* [Required work]:
Everything in the listing should be restated word for word.

Available records: Begin

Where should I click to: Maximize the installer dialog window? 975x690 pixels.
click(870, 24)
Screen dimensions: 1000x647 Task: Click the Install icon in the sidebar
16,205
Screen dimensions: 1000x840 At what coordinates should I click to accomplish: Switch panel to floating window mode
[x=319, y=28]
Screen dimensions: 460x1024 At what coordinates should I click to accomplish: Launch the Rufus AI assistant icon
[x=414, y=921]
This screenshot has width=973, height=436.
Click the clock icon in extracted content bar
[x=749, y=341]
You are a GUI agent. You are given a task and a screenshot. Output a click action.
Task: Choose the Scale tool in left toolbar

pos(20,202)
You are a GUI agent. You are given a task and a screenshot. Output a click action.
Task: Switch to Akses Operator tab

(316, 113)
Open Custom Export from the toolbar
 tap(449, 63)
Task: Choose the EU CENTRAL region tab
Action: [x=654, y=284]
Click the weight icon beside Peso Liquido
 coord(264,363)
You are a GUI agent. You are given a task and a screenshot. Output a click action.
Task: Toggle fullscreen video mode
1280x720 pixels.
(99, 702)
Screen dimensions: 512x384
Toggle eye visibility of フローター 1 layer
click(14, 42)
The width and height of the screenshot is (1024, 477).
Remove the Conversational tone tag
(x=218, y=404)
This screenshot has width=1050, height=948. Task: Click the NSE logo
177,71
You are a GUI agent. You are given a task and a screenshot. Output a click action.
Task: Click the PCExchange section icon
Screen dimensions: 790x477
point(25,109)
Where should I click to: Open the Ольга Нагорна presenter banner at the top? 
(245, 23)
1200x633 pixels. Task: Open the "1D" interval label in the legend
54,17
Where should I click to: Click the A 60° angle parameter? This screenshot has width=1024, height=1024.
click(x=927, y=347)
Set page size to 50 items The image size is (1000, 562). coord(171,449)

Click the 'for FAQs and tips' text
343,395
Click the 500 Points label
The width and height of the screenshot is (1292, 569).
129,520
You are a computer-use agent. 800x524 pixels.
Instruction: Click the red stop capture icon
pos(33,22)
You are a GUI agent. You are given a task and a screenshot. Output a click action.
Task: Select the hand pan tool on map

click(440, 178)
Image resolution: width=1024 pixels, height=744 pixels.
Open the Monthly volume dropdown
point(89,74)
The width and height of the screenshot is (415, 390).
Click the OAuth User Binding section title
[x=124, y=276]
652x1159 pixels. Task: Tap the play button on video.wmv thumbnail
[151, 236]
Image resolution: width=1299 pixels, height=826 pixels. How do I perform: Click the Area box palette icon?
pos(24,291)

Available records: End

* [Response]:
Where should I click to: Maximize the installer dialog window? 975x690 pixels.
click(870, 24)
Screen dimensions: 1000x647 Task: Click the Install icon in the sidebar
16,205
Screen dimensions: 1000x840 At what coordinates should I click to accomplish: Switch panel to floating window mode
[x=319, y=28]
Screen dimensions: 460x1024 At what coordinates should I click to accomplish: Launch the Rufus AI assistant icon
[x=414, y=921]
This screenshot has width=973, height=436.
Click the clock icon in extracted content bar
[x=749, y=341]
You are a GUI agent. You are given a task and a screenshot. Output a click action.
Task: Choose the Scale tool in left toolbar

pos(20,202)
You are a GUI agent. You are given a task and a screenshot. Output a click action.
Task: Switch to Akses Operator tab

(316, 113)
Open Custom Export from the toolbar
 tap(449, 63)
Task: Choose the EU CENTRAL region tab
Action: [x=654, y=284]
Click the weight icon beside Peso Liquido
 coord(264,363)
You are a GUI agent. You are given a task and a screenshot. Output a click action.
Task: Toggle fullscreen video mode
1280x720 pixels.
(99, 702)
Screen dimensions: 512x384
Toggle eye visibility of フローター 1 layer
click(14, 42)
The width and height of the screenshot is (1024, 477).
Remove the Conversational tone tag
(x=218, y=404)
This screenshot has width=1050, height=948. Task: Click the NSE logo
177,71
You are a GUI agent. You are given a task and a screenshot. Output a click action.
Task: Click the PCExchange section icon
Screen dimensions: 790x477
point(25,109)
Where should I click to: Open the Ольга Нагорна presenter banner at the top? 
(245, 23)
1200x633 pixels. Task: Open the "1D" interval label in the legend
54,17
Where should I click to: Click the A 60° angle parameter? This screenshot has width=1024, height=1024.
click(x=927, y=347)
Set page size to 50 items The image size is (1000, 562). coord(171,449)

Click the 'for FAQs and tips' text
343,395
Click the 500 Points label
The width and height of the screenshot is (1292, 569).
129,520
You are a computer-use agent. 800x524 pixels.
Instruction: Click the red stop capture icon
pos(33,22)
You are a GUI agent. You are given a task and a screenshot. Output a click action.
Task: Select the hand pan tool on map

click(440, 178)
Image resolution: width=1024 pixels, height=744 pixels.
Open the Monthly volume dropdown
point(89,74)
The width and height of the screenshot is (415, 390).
Click the OAuth User Binding section title
[x=124, y=276]
652x1159 pixels. Task: Tap the play button on video.wmv thumbnail
[151, 236]
Image resolution: width=1299 pixels, height=826 pixels. How do I perform: Click the Area box palette icon?
pos(24,291)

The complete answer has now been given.